[Saved entries]
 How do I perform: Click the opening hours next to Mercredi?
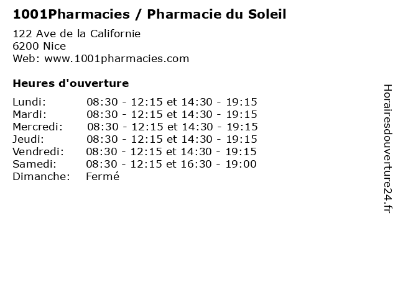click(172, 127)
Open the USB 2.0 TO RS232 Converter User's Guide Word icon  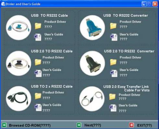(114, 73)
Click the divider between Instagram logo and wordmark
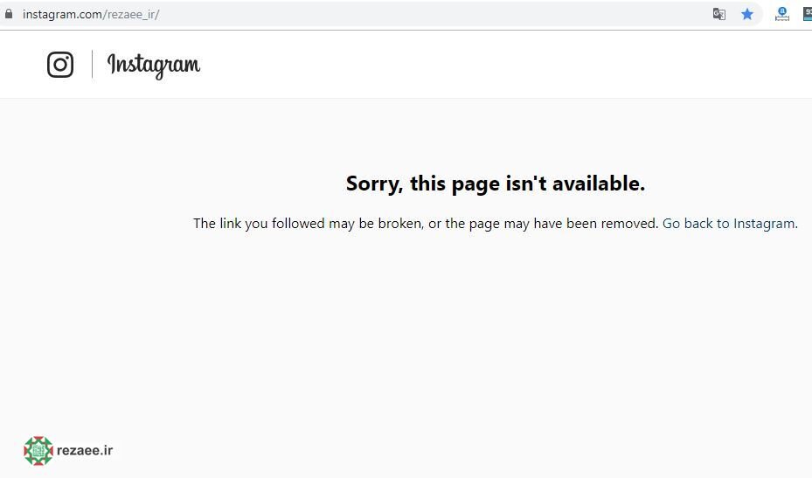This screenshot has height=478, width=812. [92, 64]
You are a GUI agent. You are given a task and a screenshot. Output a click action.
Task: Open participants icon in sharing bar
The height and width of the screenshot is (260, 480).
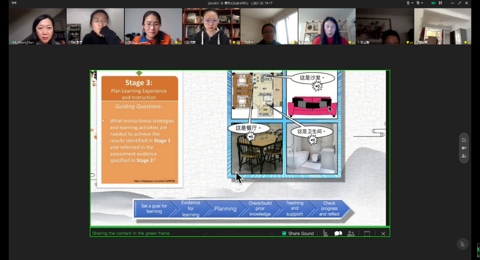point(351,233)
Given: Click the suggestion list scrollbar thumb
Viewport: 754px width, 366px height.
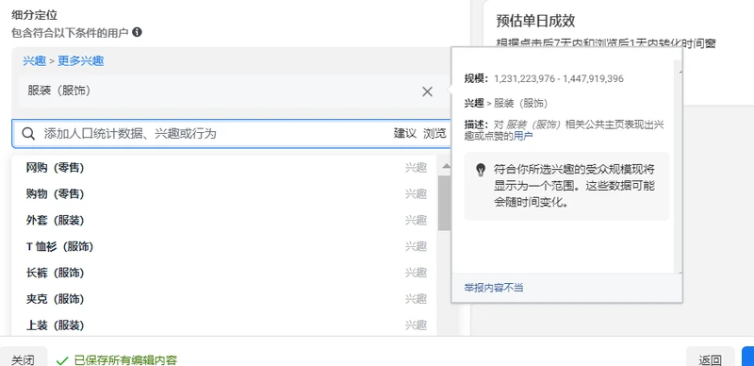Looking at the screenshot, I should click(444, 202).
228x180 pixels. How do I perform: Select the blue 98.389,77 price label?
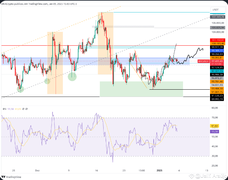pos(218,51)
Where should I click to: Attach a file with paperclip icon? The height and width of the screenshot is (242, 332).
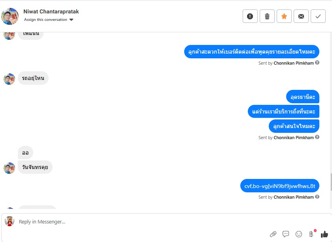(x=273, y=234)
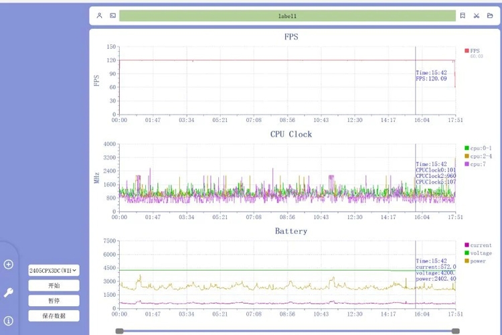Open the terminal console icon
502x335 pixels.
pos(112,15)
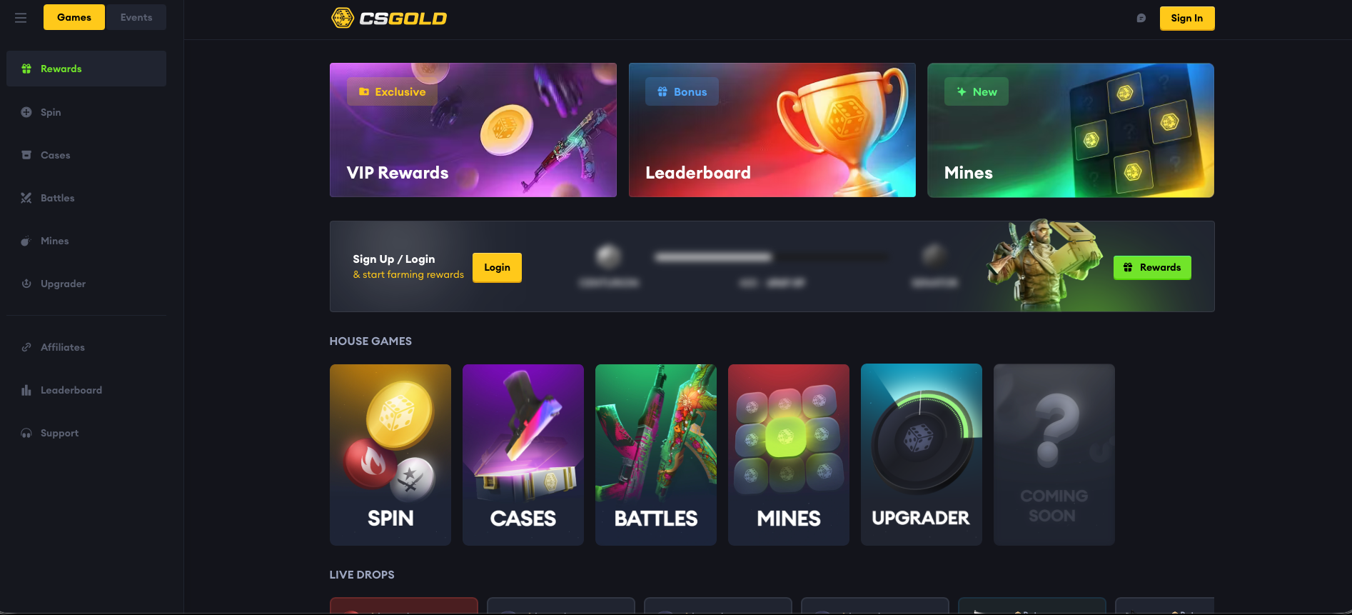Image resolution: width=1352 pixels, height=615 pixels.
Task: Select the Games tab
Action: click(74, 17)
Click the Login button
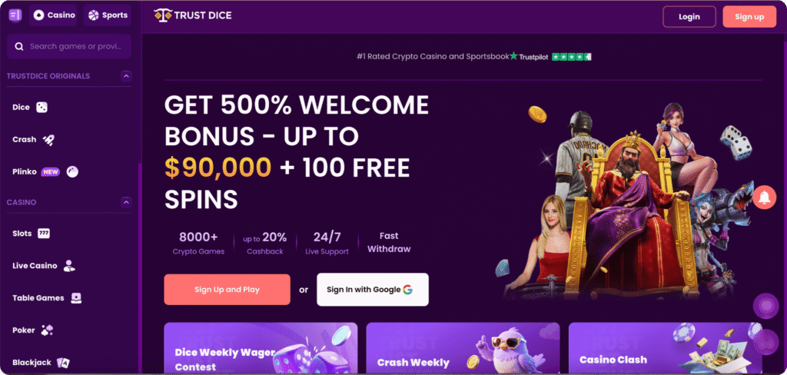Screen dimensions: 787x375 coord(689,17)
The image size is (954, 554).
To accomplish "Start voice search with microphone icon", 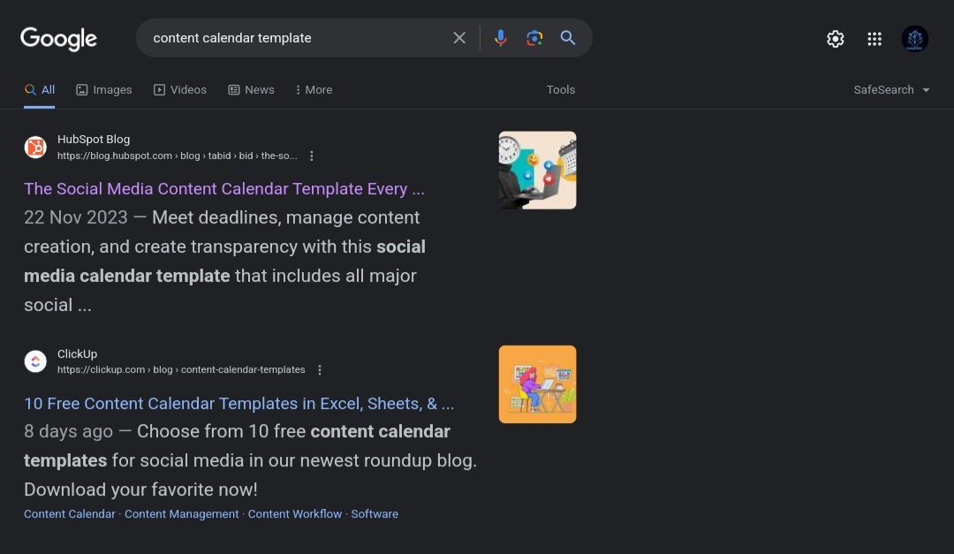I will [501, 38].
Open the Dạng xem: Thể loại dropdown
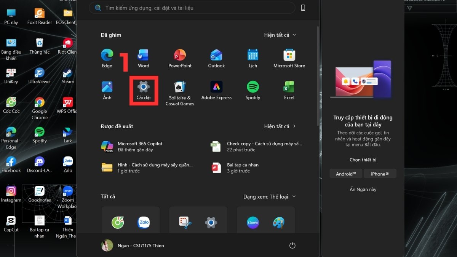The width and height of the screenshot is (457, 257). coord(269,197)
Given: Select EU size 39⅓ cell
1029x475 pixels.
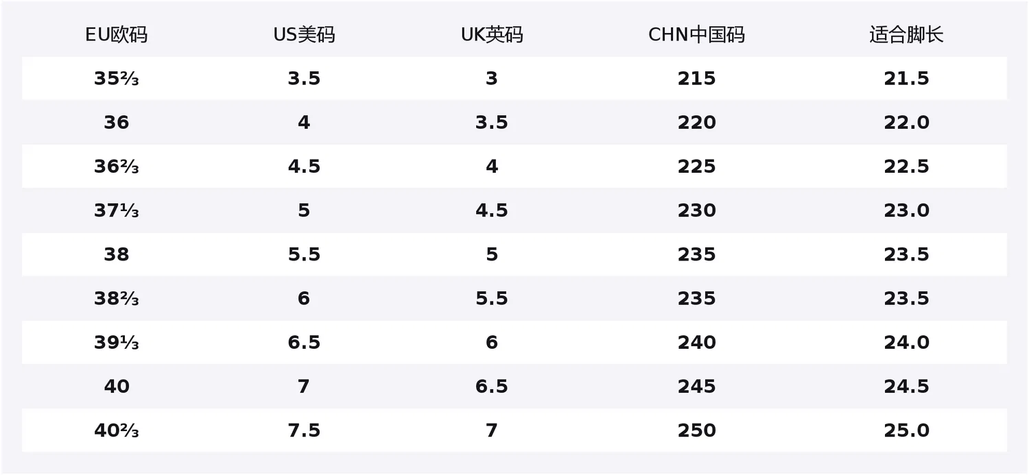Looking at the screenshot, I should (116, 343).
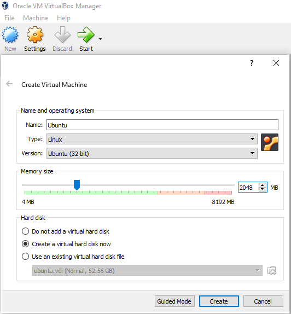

PROBLEM REQUIREMENTS
Using the entries, return every line where the word "size" can be found.

SOLUTION TO THE EXERCISE
The image size is (954, 554).
Given: Select EU size 39⅓ cell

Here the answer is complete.